Show HN: 'Hello, World ' in x86 assembly, but make it gibberish

fortyonepercent · on March 17, 2023

The SIGSEGVs you are seeing are caused by these instructions:

    0x8048199 <_start+299>     add    cl, 0x2
    0x804819c <_start+302>     jp     0x80481a3 <_start+309>

At this point, ECX has a value based on the initial value of your stack pointer ESP. With ASLR enabled, this is randomized by the ELF loader. The parity flag (PF) is set if the number of bits in the least significant byte of the arithmetic result (which is just CL) is even, and cleared if odd. This ends up clear about 50% of the time, so the branch isn't taken and execution continues here, which because EAX is 1 (from the previous syscall return value), is an invalid access, causing SIGSEGV:

    0x804819e <_start+304>     pblendw xmm2, XMMWORD PTR [eax+0x4eb3909], 0xd9

You should be able to reliably reproduce this in GDB by providing additional arguments to your program, which will adjust the initial value of ESP as they are placed on the stack. For example, this worked to always hit the SIGSEGV on my system:

    gdb -ex r --args ./gibberish 1 2 3 4 5 6 7

There's another potential issue here, in that these instructions assume that the most significant bit is set in ESP, which EBP has been derived from (via ECX):

    0x8048127 <_start+185>     neg    ebp
    0x8048129 <_start+187>     jns    0x804812d <_start+191>

This isn't always the case. For instance, if running your binary under QEMU's user-mode emulation, the stack is likely to be placed in the lower end of the address space, so that branch isn't taken and you will get a SIGSEGV here:

    0x804812b <_start+189>     cmovb  edx, DWORD PTR [eax-0x72dbfbe0]

phoreverpheebs · on March 18, 2023

thank you! you are wonderful for this <3 idk why but the stack being in the lower end of the address space doesn't feel right. nevertheless this is an amazing explanation and thank you for taking the time <3

abbeyj · on March 17, 2023

Memory layout in gdb is consistent because gdb disables ASLR by default.

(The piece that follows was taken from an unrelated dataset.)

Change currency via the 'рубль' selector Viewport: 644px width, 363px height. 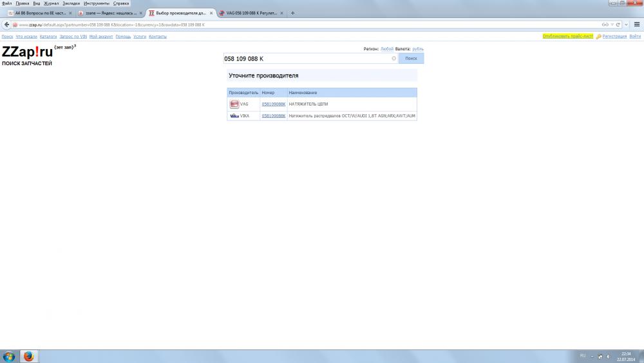[x=418, y=49]
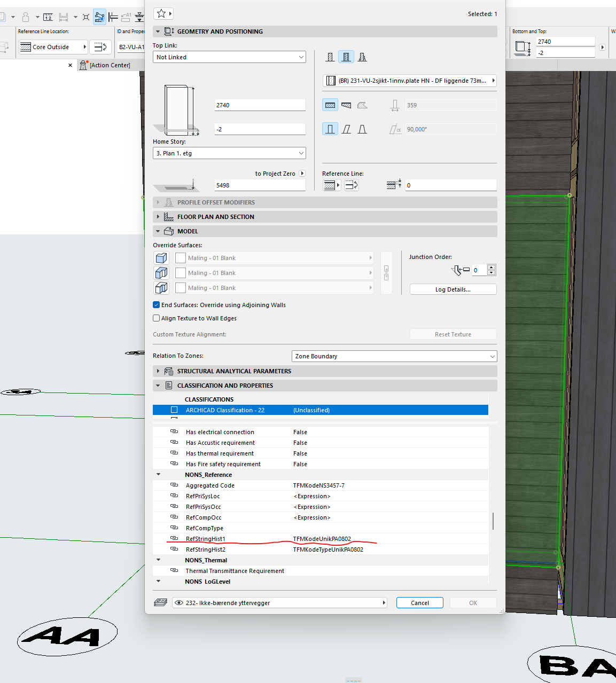Increase the Junction Order stepper value

click(x=492, y=267)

This is usually what you want so that memory addresses don't change unnecessarily from one run to the next. But if you're debugging a problem that only shows up when ASLR is in effect then you can turn it back on. https://visualgdb.com/gdbreference/commands/set_disable-rand...

actionfromafar · on March 17, 2023

gibberish.asm (at least on my machine) runs into a segmentation fault about 50% of the time, which to me raises an interesting question that will lead me to look into how memory is laid out at the beginning of a processes execution on a standard Linux system. In gdb, the memory seems to be allocated in a consistent manner, which causes the exception to never occur, though in normal execution it seems to be slightly different.

Wonderful!

antegamisou · on March 18, 2023

Reminded me of the movsfucator that compiles programs into only mov instructions!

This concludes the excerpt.